[Begin]

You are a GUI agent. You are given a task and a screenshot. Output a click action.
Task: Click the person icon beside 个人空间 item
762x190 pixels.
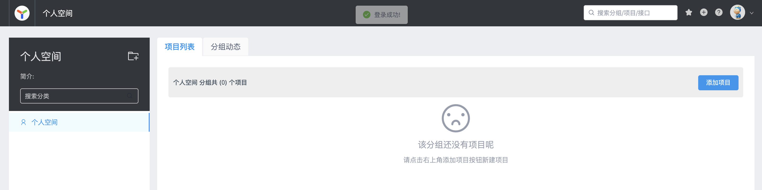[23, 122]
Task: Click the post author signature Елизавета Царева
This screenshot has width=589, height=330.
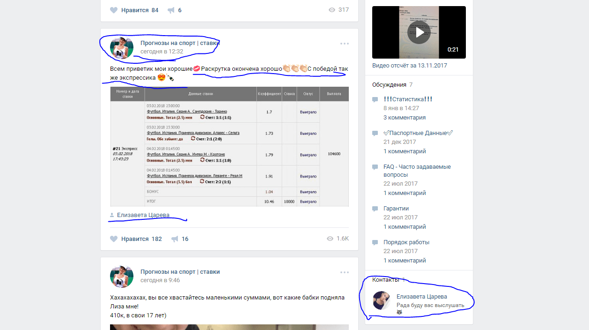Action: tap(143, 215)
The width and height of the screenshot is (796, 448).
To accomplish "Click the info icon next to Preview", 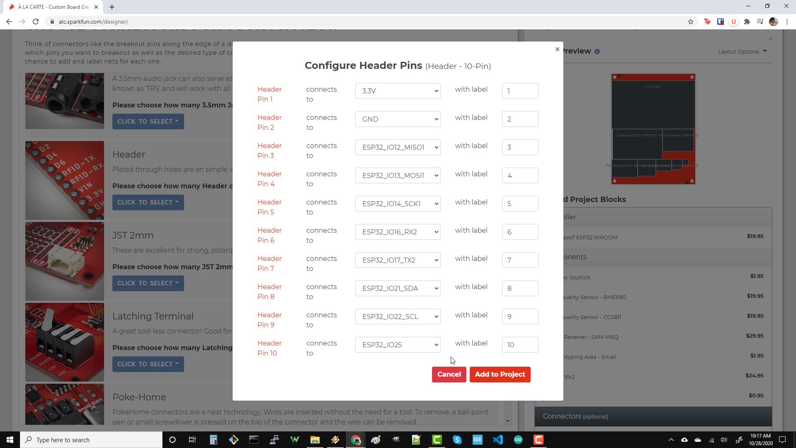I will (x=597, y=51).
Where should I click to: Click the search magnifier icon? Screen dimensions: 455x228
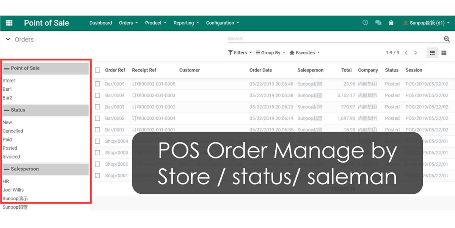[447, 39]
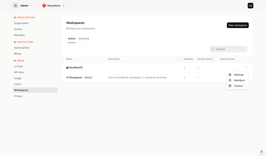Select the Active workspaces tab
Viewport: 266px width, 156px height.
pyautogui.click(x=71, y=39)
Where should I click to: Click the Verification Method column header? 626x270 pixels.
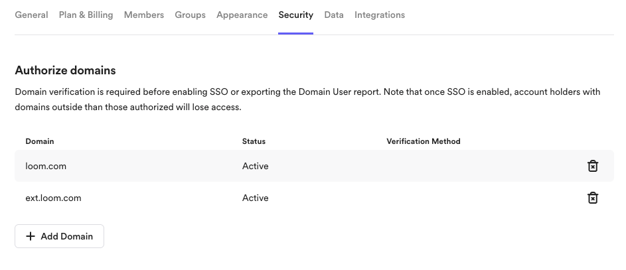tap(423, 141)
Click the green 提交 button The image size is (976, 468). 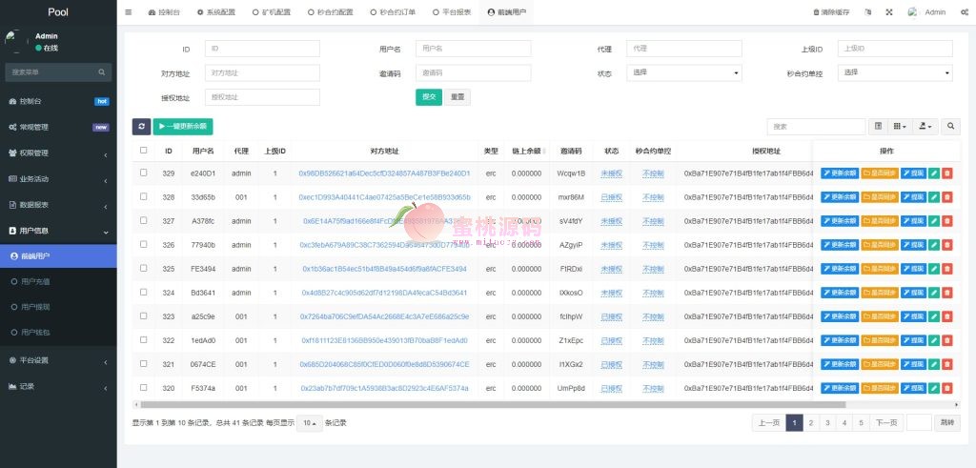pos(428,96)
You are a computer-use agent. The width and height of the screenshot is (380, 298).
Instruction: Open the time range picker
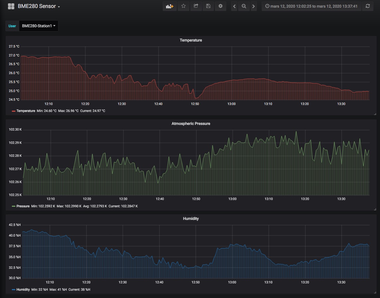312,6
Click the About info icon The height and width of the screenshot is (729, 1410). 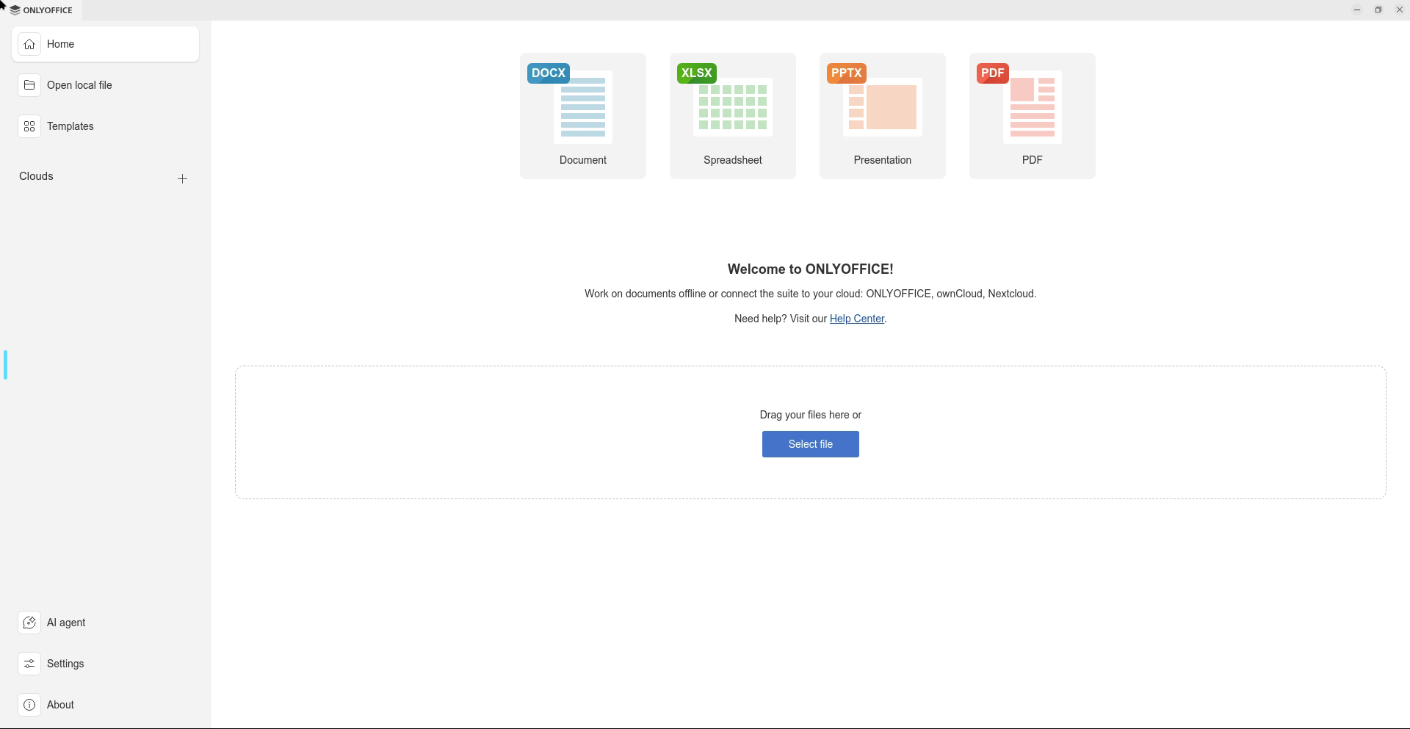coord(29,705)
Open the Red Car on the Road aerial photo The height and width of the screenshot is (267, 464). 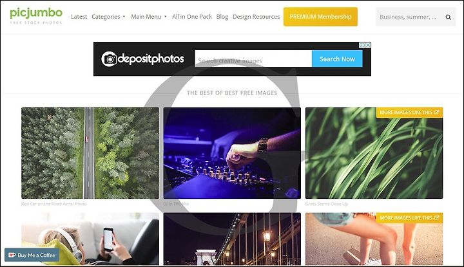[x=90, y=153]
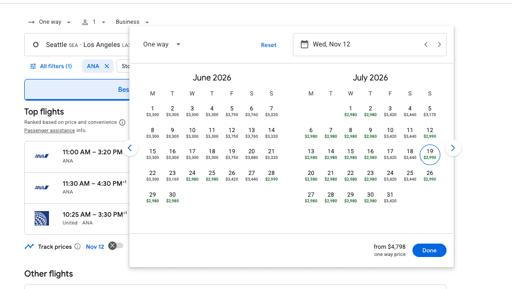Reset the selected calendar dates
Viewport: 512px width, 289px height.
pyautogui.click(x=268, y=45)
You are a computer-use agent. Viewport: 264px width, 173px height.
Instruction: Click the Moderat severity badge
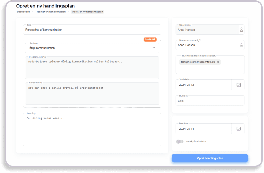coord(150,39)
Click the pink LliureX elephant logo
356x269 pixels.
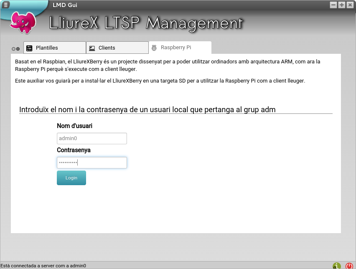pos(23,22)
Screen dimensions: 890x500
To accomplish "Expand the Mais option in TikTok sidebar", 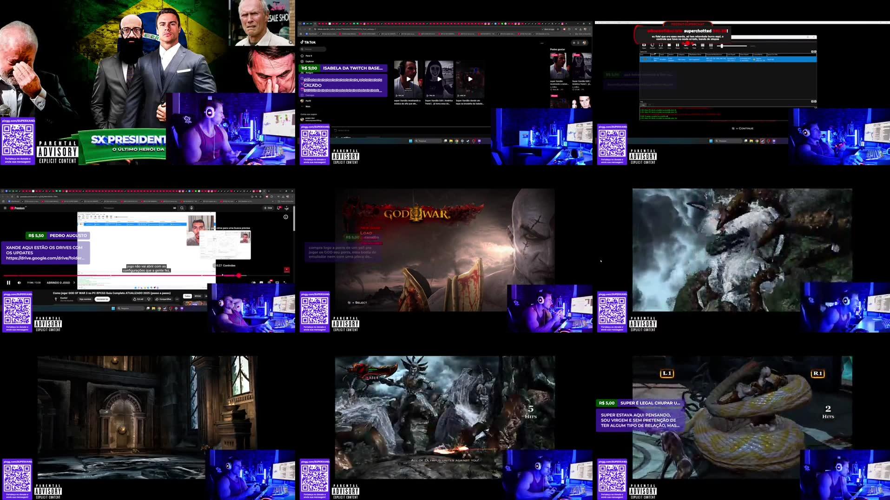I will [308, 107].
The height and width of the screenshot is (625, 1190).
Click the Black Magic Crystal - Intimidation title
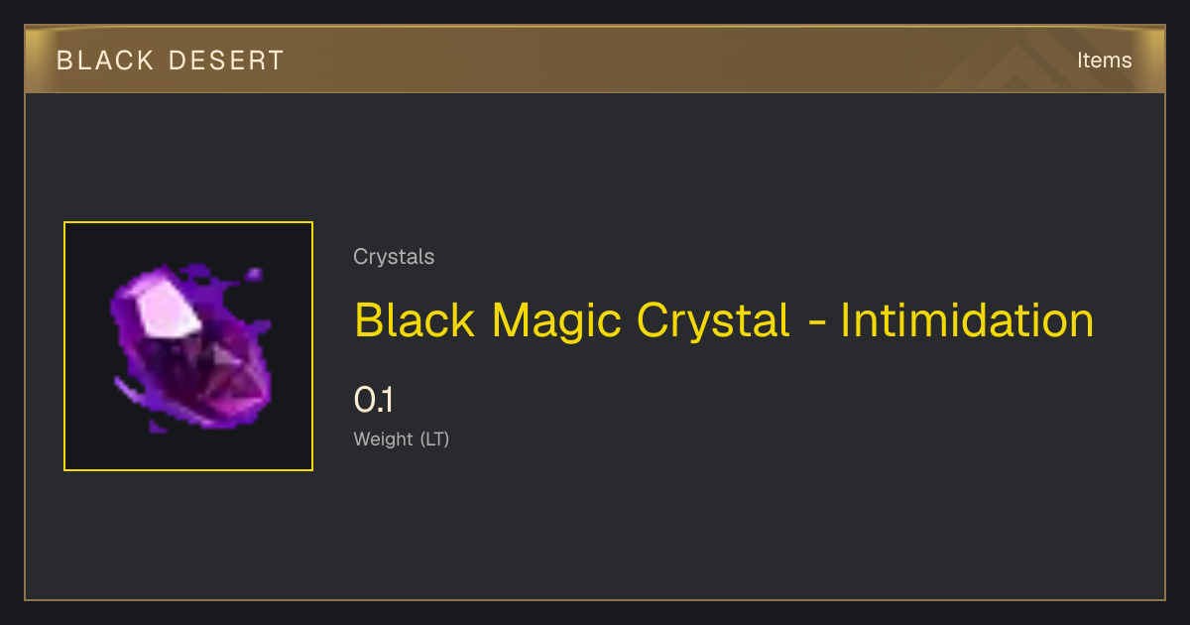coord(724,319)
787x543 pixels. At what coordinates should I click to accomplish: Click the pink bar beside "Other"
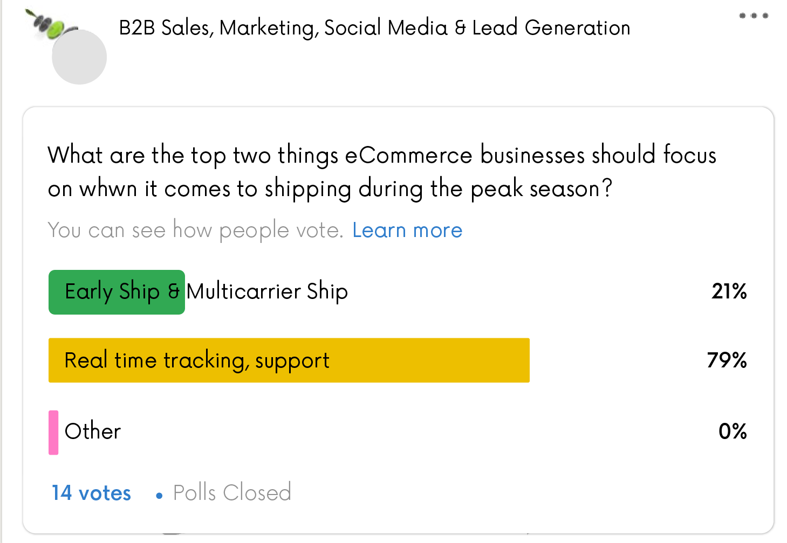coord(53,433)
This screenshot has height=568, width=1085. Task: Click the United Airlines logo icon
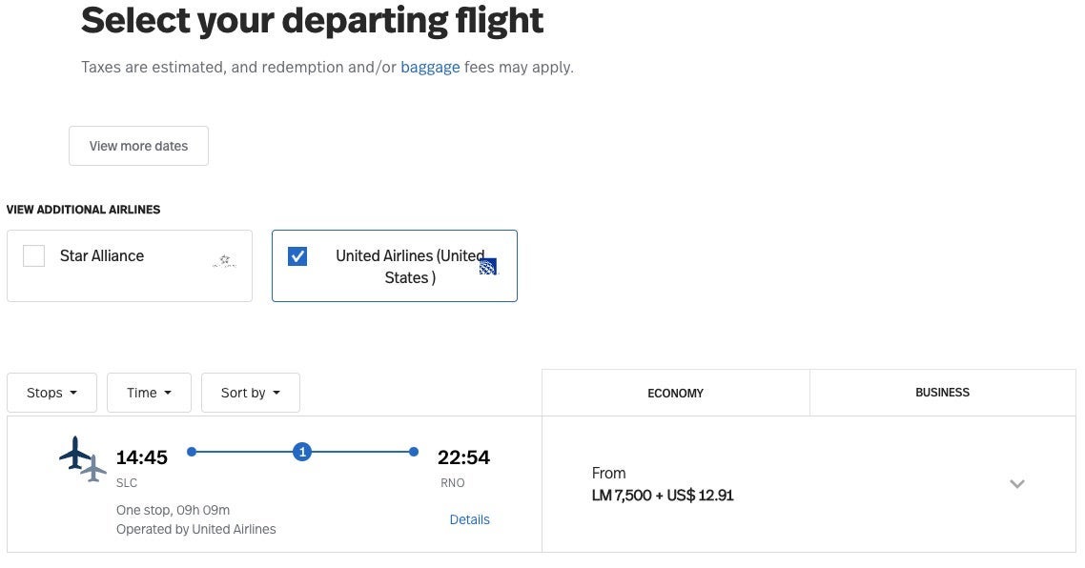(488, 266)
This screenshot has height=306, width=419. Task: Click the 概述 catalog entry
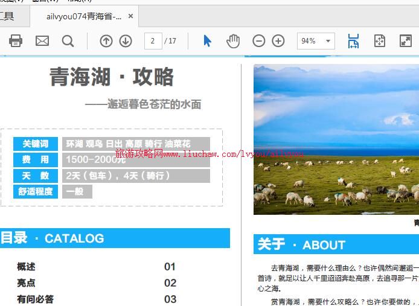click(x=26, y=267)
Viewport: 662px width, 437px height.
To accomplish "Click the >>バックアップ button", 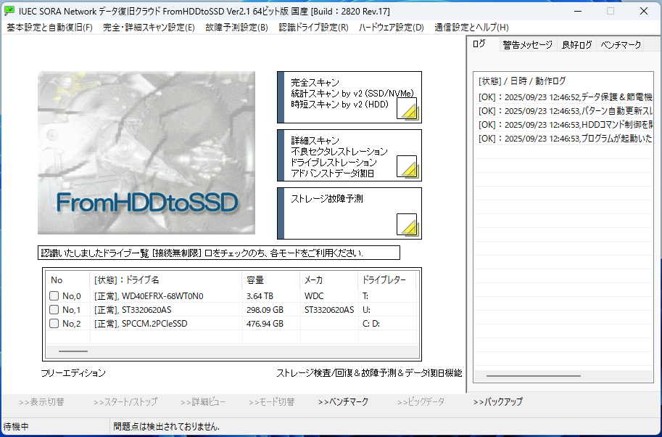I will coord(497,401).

[End]

Report each line of the data above that contains the string "Viewport". Case counts.

- [Response for this exercise]:
Viewport: 266px width, 156px height.
Viewport: 512px width, 289px height.
You are a computer-use agent. Viewport: 264px width, 173px height.
Viewport: 662px width, 437px height.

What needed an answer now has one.